Just about everywhere in Indonesia you will find that Balians, or Dukuns, are sought out to heal illnesses or dispel evil spirits. Even in a society where modern medical facilities are available, it is to the mystic person they go. There was an interesting article in the Bali Discovery regarding these most sought after members of Balinese society. Over on the neighboring island of Java, the Javanese firmly believe that that the spiritual world is richly populated with deities who inhabit people, things, and places, and who are ever ready to cause misfortune. With the aid of a dukun, or through spiritual acts of self-control and right thinking, Javanese believe they can protect themselves against these harmful spirits by making offerings.
In the daily life of the Balinese the Balian, or mystic mediums, play a central role. In fact, the name Balian is loosely applied to a wide range of men and women who possess sacred skills or specialized knowledge in the performance of rituals of passage.
Members of the elite circle of balians may be called upon to interpret ancient lontar palm manuscripts, divine messages from the gods or ancestors, decipher “signs” of spiritual import hidden in the natural world, perform midwifery duties, prepare the dead for cremation, massage the sick, set broken bones or determine which family ancestor now inhabits the soul of a newborn child. The natural inclination to humility causes many Balinese who perform balian roles in their community to deny they fill a mystical or sacred function implied by that title; much as many gifted artisans in Bali do not view themselves as artists.

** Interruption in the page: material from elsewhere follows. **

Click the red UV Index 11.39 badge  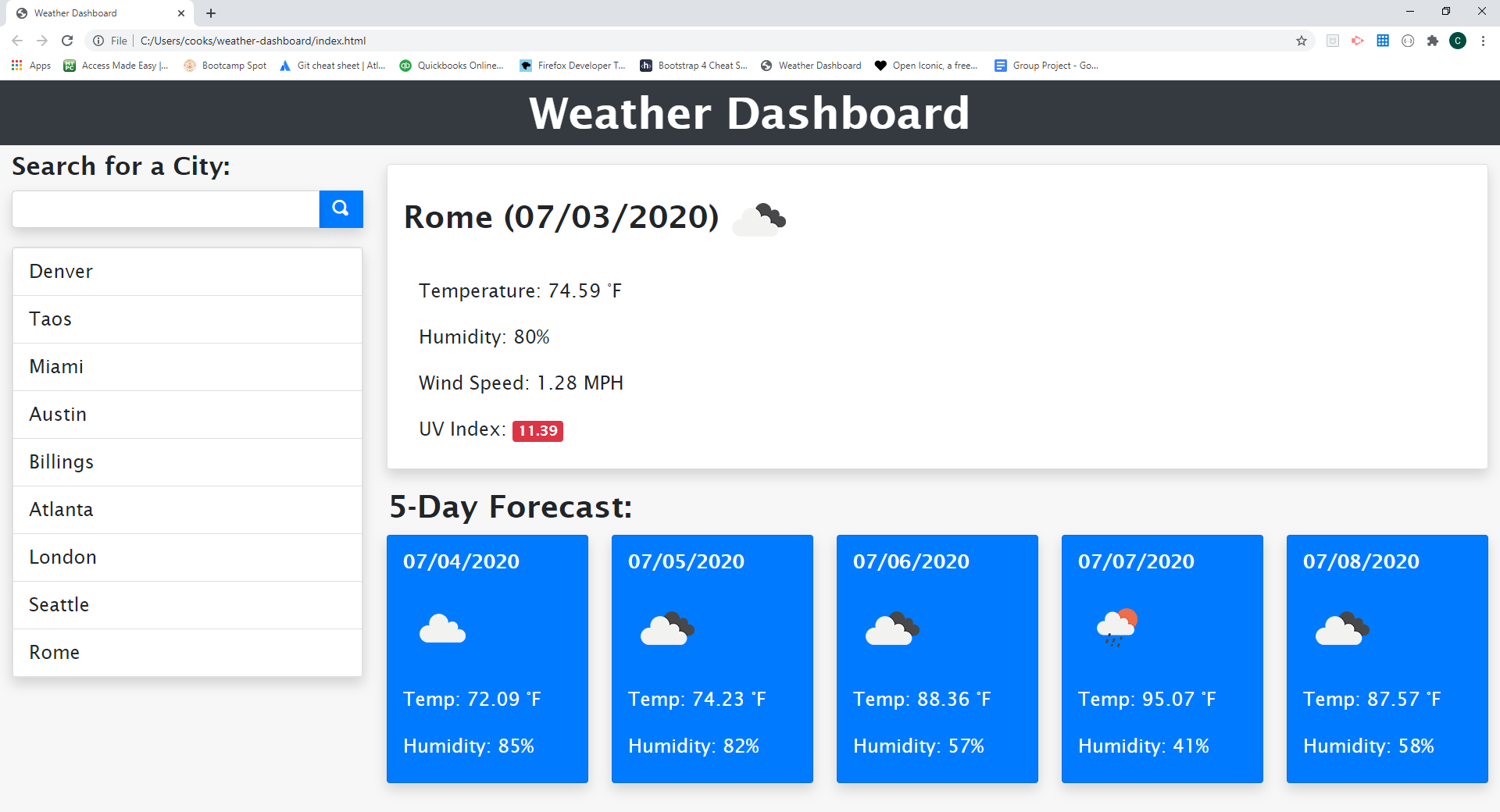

In an effort to understand exactly how widespread the role of the balian is in Balinese society, the Suryani Institute Bali is undertaking pioneering research to catalog the number and variety of balians operating in 20 remote villages in eastern Bali. Preliminary results from Karangasem reveal that at least 152 balians or paranormal practitioners are operating in that region, according to Dr. Cokorda Bagus Jaya Lesmana, the Secretary of the Institute quoted in NusaBali.
Dr. Lesmana, a young Balinese psychiatrist who is also the Son of Indonesia’s world-renowned psychiatrist and author Professor Dr. Luh K. Suryani, claims the balian plays a central and very beneficial role in local communities ranging from alternative medical practice to performing rain stopper services.
In surveying balians, the Institute intends to eventually improve cooperation and knowledge-sharing between traditional healers and modern medical practitioners with a particular emphasis on the treatment of mental illness and emotional disorders. In December 2007, the Suryani Institute Bali plans to hold a seminar involving medical and psychiatric experts and balians to discuss means of improving the mental health of local communities and curbing the rising suicide rates in Bali.
Actually, one of my rellies in Java is a Dukun (through marriage) and is a really nice guy and a good one. However, several years ago I tried to seek knowledge of his good practices but was soon scorned upon.